Victoria teen lives with rare disease found in only one of 20,000 to 50,000

He doesn't bother to tell the students he may die before he's 30.

Preston's disorder is so rare that he's thought to be the only Victorian to have it. Nationally, only one in 20,000 to 50,000 have it.

Lynch has Friedreich's ataxia, and it's a punishing disorder that results in an inability to coordinate voluntary muscle movements. It's caused by the degeneration of nerve tissue in his spinal cord and of nerves that extend to his arms and legs.

Three in four who have the genetic defect develop heart disease, most times in forms severe enough to be fatal.

The disorder progressively worsens. There's no cure or treatment for it. It's expected Lynch will be wheelchair-bound by the time he's 20.

"It's just stupid, because I'm tired of people asking me why I walk weird," the teen said, adding that he's only cried once about having this disorder, " ... about why it happened to me and not anyone else."

A MOTHER'S TAKE

Like any good mother might, Sherry Lynch, Preston's mother, struggles to cope with the idea her son may die before she does.

"It took us a good six months to come out of this big, black hole we were in," she said from her home, explaining Preston was diagnosed with the disorder more than a year ago. "You really have to turn it all over to God, and get really good at not looking too far into the future."

As a precaution, Preston visits a cardiologist every six months, as well as a pediatric neurologist.

"My mom used to break out crying, like right when we first found out," Preston said.

"It's been a real test of faith," the mother added, looking at her son. "We pray every day."

Lynch is a nurse at Citizens Medical Center, and she helps deliver newborn babies.

"It never, ever crossed my mind that we'd be faced with something like this," she said. "It's tough not knowing what to expect."

From the doctor

Dr. William Hilbert, a Victoria pediatrician, recognized that Preston's falling was due to more than a growth spurt, so he sent the boy to a pediatric neurologist.

"Preston is the only one I've seen in 20 some odd years (with the disorder)," he said. "I don't know of anyone else."

He said it's "hard to say" if the boy will live another 20 years. "With the natural history of the disease, that'd be unlikely.

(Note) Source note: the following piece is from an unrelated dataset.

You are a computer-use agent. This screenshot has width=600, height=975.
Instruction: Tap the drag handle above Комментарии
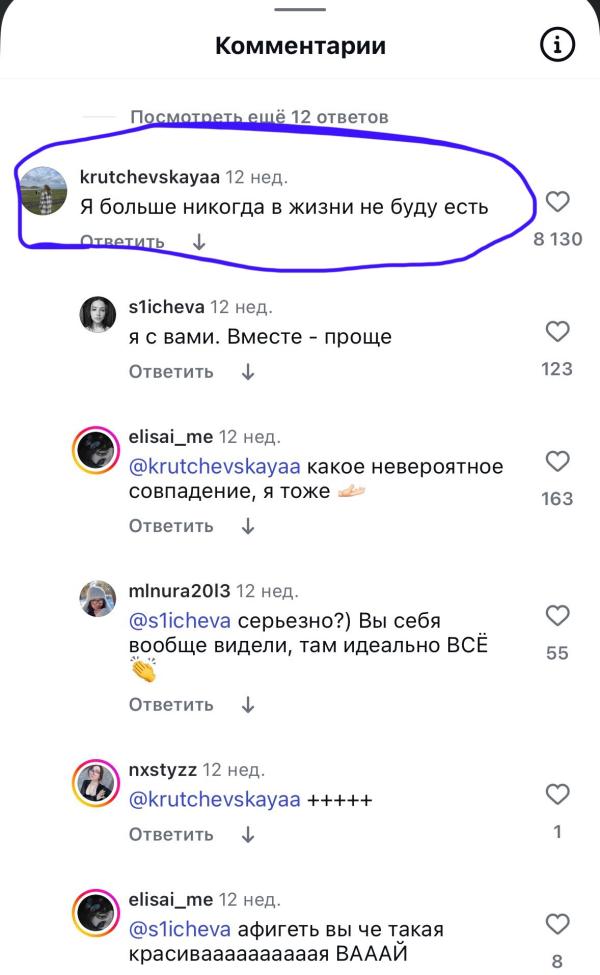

But with new medications and treatments, who's to know."

To parents who may worry their child has Friedreich's ataxia, he added, "A lot of kids are clumsy, and fall. But a child who is athletic and loses that ... that's someone who may have ataxia."

Is there hope?

Preston partook in a study in Maryland in November. An institute tested the boy, and then gave him pills that may or may not have been experimental medication. The family won't know if the pills were placebos, or medicine, for a few months.

Either way, Preston was given enough pills to last six months, once the study ended. He swallowed 16 a day.

Dalton, Preston's 15-year-old brother, said the initial shock of all this is dulling, and now the family can find ways to laugh again.

Jenna, 11, said, "At the beginning, it was real scary."

To demonstrate his condition - with his siblings giggling - Preston walked his home's hallway.

"I'm just trying not to fall," he explained, his arms outreached. "It just makes me feel real wobbly."

His feet were set wide apart, and his upper body leaned forward. If there weren't walls - like there aren't in the middle of a school courtyard - "then I would just fall."

It's not fair, perhaps, that he's punished this way. But he has twice been rewarded for having this disorder.

The first time happened when he fell chasing a high-hit baseball a few years ago. After he fell, the ball landed in his open baseball glove. "I'm the one who got my team first place," he said.

The second time happened when the Make-A-Wish Foundation granted him and his family a free trip to Hawaii in August.

"I've wanted to go there for a long time," the boy said.

The foundation attempts to enrich the lives of children with life-threatening conditions, and Preston fits that bill.

By why does he fit that bill? Why does he have this disorder?

"I think God has something special in store for me," Preston said. "Maybe president?"